- Mark as New
- Bookmark
- Subscribe
- Mute
- Subscribe to RSS Feed
- Permalink
- Report Inappropriate Content
Hi,
I came cross a type of tensor contraction with symmetry in individual tensor(s) in Fortran. I heard it is related to MKL. Hence, I posted this question here.
The question is, is there a way to utilize such symmetries in BLAS?
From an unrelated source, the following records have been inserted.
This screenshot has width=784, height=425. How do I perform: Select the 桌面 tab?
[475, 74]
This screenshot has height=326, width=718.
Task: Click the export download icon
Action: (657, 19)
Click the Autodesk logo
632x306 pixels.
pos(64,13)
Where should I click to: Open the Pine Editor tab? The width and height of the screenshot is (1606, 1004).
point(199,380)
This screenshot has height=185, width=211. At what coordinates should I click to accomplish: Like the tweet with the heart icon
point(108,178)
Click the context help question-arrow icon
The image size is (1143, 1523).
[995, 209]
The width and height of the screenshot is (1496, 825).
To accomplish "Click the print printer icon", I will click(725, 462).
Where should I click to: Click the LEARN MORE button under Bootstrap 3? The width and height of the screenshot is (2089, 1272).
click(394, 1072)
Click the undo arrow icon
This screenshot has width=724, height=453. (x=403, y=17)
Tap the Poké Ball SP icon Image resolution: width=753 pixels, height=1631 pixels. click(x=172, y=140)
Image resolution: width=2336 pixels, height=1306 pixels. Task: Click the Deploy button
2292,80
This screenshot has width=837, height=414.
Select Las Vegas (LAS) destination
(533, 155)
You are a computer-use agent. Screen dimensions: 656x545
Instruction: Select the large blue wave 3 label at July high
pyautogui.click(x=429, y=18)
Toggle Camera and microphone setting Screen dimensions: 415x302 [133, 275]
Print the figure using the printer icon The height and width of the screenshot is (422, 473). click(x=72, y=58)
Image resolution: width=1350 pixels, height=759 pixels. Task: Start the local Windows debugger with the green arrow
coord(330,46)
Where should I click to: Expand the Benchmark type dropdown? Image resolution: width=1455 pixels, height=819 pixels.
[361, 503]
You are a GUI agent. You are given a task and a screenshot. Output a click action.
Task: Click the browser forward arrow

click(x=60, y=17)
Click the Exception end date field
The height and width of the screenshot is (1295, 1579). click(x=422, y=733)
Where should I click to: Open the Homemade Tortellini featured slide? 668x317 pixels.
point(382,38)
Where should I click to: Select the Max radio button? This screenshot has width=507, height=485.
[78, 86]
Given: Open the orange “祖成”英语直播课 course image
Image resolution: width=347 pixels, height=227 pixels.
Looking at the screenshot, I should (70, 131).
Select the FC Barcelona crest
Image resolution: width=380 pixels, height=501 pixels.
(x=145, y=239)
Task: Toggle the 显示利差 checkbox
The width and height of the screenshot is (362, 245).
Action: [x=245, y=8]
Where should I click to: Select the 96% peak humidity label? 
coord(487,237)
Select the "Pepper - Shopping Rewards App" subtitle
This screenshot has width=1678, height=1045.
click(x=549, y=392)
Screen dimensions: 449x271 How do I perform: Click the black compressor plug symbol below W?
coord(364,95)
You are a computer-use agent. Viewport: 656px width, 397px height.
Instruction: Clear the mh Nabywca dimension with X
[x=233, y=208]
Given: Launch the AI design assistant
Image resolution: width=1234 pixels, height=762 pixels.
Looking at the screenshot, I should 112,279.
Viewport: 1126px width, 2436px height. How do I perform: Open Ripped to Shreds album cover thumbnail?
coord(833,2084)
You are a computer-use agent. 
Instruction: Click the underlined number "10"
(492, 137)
For instance, for a tensor contraction
A[a,b] * B[b,c,d] = C[a,c,d]
where the Einstein summation rule was assumed, repeated index, b, stands for summation. i.e., \sum_b in the above equation. Tensor/array A,B,C are all real. The tensor/array b has a symmetry
B[b,c,d] = B[b,d,c]
which leads to
C[a,c,d] = C[a,d,c]
In BLAS, there are some subroutines about symmetric matrix, but not higher rank tensor/array as far as I know. Is there any way to utilize the above symmetries in DGEMM or any other subroutines?
I heard to first do loops over indices c and d, then do DGEMM with array with fewer indices. If I define new arrays
B_small(:) = B(:,c,d), C_small(:) = C(:,c,d)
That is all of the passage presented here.